Was it more important for my parents to be close to a deeper family support system or to get to their island home? Should we stay near Chicago where there were more medical specialists? Was the nine-hour flight too much for my mom to bear? Also, Alzheimer’s made it difficult to know what my mom truly wanted.

What Gawande’s book gave me was not a prescribed course, but rather, a broader framework. It offered language beyond treatment options: What is important? What is meaningful? What are we afraid of? What would make this a good day?

Those simple questions helped me make peace with a thousand imperfect decisions. A few —like getting mom to Hawaii and onto home hospice care—significantly transformed her experience. Mom spent her last four months at home on the lanai watching whales rather than in doctors’ waiting rooms.

I read the second book, Advice for Future Corpses (and Those Who Love Them): A Practical Perspective on Death and Dying in the weeks after my mom’s death. Sallie Tisdale, a palliative care nurse, covers the particulars of dying from the point of view of someone who has been beside many deathbeds. Her tone is warm and open and direct. Somehow found it very comforting to have versions of what I had just been through recounted. It made me feel less alone.

Tisdale does not suggest that having extensive experience with death means that we understand it. One things that helps me trust both of these writers is each approaches the topic of death with a sense of humility. “I have never died,” Tisdale writes, “so this entire book is a fool’s advice.”

Tisdale’s writing is elegant and honest and often funny. I found her section on grief especially relatable.

 No one tells you that grief is like a long march in bad weather. You’re forgetful and find it hard to make decisions and have no interest in the decisions you are being asked to make. You lose track of time, because time changes too, shifting and slowing, speeding and stopping altogether. An hour becomes an elastic, outrageously delicate thing disappearing or stretching beyond comprehension. One is deranged, in the truest sense of the word: everything arranged has come apart.

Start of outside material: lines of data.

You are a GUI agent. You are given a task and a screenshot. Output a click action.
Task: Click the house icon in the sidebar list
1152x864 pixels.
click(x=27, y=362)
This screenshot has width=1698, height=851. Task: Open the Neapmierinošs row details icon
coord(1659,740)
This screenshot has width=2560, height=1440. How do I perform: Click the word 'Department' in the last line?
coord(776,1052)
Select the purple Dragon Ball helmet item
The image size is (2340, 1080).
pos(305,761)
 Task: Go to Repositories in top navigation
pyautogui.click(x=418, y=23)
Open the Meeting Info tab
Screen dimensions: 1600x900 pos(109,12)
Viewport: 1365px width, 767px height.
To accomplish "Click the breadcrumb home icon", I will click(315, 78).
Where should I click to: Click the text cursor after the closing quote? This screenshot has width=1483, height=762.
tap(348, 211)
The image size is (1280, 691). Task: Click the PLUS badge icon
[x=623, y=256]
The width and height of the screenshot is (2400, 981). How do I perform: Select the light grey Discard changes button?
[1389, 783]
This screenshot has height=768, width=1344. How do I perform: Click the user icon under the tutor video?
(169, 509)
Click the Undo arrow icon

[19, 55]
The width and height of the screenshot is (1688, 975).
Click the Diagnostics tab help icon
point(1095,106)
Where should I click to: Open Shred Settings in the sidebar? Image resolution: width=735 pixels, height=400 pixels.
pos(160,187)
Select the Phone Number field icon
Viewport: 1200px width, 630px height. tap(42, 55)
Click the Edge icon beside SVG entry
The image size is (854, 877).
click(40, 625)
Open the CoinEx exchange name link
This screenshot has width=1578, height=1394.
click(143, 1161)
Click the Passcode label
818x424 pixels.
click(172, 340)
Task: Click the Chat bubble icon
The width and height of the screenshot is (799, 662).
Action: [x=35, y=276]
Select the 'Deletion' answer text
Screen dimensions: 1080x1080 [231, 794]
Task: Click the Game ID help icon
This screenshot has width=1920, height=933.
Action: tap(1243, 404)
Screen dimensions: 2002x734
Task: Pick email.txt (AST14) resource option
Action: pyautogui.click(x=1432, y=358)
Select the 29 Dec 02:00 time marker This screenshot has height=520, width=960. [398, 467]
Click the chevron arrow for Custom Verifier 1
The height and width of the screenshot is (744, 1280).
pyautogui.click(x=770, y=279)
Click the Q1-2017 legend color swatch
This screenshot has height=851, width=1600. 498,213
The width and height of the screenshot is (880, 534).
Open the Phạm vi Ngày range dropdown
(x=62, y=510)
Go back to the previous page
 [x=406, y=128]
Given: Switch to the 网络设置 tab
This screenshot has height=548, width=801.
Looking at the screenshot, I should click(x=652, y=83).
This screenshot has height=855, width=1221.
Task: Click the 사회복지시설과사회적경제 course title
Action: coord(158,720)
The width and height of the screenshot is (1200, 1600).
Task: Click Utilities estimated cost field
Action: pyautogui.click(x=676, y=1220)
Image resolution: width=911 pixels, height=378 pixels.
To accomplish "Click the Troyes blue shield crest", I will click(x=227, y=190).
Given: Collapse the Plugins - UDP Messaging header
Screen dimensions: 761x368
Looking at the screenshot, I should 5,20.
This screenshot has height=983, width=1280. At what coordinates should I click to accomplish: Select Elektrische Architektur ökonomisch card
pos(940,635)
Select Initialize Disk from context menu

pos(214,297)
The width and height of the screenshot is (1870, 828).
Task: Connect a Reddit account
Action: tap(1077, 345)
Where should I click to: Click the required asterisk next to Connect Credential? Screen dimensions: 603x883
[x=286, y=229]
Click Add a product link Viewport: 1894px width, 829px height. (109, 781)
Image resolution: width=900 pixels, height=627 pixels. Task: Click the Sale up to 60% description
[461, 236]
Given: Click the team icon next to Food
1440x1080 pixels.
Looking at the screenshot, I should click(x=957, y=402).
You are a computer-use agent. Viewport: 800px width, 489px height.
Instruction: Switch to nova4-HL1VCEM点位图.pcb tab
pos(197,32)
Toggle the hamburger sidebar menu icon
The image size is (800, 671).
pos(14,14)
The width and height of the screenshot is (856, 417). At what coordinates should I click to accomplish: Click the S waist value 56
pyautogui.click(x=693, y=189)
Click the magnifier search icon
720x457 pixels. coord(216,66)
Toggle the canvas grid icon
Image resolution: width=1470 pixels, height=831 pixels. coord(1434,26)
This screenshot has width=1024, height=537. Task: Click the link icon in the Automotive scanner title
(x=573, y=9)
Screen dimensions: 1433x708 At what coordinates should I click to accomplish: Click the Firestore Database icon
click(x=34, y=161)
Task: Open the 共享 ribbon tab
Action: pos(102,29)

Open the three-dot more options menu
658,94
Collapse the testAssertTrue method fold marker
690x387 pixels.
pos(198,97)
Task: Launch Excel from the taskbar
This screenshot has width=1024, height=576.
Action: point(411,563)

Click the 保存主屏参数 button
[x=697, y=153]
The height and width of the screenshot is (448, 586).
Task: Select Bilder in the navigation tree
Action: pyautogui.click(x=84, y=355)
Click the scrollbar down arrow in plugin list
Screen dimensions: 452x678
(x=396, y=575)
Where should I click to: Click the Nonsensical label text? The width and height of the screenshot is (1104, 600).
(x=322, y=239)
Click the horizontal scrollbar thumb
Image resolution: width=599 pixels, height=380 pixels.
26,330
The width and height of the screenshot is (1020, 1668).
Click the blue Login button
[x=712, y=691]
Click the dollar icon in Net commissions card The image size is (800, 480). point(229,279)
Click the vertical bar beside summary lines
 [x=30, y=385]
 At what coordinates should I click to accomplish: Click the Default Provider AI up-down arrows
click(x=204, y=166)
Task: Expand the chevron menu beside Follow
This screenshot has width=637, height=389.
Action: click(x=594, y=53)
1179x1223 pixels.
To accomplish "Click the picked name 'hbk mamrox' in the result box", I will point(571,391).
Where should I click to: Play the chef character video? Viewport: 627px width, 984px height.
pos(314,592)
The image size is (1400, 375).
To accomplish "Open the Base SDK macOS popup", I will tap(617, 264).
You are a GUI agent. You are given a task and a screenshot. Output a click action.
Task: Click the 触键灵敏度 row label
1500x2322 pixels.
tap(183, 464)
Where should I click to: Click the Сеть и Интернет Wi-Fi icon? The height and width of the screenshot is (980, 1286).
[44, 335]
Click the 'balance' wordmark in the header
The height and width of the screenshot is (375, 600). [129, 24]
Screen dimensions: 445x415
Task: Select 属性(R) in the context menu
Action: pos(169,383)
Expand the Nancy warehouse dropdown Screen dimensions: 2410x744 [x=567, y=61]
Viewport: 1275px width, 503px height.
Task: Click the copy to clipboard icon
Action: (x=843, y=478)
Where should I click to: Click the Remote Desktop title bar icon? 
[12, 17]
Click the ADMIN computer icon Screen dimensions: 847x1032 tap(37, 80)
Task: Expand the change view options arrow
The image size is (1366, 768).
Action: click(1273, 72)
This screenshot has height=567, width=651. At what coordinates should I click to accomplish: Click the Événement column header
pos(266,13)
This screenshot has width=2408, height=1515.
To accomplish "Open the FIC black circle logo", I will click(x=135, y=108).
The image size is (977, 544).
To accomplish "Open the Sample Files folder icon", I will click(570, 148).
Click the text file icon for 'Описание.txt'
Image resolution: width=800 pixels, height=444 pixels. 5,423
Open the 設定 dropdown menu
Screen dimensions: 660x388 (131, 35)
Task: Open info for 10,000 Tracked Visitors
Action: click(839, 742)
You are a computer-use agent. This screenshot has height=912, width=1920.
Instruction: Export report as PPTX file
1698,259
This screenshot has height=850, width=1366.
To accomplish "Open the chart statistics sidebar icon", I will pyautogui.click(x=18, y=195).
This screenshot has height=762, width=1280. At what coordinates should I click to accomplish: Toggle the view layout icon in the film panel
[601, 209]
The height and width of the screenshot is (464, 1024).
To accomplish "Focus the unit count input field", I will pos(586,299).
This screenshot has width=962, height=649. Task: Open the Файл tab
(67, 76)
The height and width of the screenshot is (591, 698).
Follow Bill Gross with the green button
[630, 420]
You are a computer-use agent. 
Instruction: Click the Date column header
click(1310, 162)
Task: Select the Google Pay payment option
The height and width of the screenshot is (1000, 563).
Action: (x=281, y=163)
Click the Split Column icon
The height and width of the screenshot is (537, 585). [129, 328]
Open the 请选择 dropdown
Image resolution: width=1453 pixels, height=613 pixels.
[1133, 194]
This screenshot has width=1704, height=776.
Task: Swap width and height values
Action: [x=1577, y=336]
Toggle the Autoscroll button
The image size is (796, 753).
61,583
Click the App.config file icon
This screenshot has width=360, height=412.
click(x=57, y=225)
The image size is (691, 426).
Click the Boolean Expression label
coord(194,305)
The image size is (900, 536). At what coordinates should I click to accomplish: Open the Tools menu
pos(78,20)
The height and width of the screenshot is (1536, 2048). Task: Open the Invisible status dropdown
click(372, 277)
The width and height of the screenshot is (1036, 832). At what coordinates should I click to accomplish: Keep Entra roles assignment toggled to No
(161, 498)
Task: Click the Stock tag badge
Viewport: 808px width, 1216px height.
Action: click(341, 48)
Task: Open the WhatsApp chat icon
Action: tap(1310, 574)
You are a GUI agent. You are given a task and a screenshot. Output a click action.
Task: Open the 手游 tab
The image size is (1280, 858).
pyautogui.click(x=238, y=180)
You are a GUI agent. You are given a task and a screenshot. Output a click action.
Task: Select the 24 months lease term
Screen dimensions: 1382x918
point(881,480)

Ultimately this book helped me consider my own future and that I really do not want my death to usher in complications and decisions and paperwork for those who love me.  Tisdale includes an enlightening chapter about the body after death and also useful templates for death plans advanced directives. 

Early her book Tisdale writes, “We share a grand social agreement about mortality. We choose not to notice, if we can.”  I read both of these books during a time when mortality and all of its messiness was already in my face. I have not always been so ready to read about the end-of-life, and I am well aware that these topics can be anxiety producing.  

But I will say that while the books are very straightforward and direct about death— no euphemisms, no glossing over the hard stuff—one reason I am so quick to recommend them is that ultimately, I also found them empowering and hopeful. As honest as these authors are, each also treats the topic of death with gentleness and love. They write about mortality with a great deal of professional knowledge, but also from the perspective of, well, being mortal.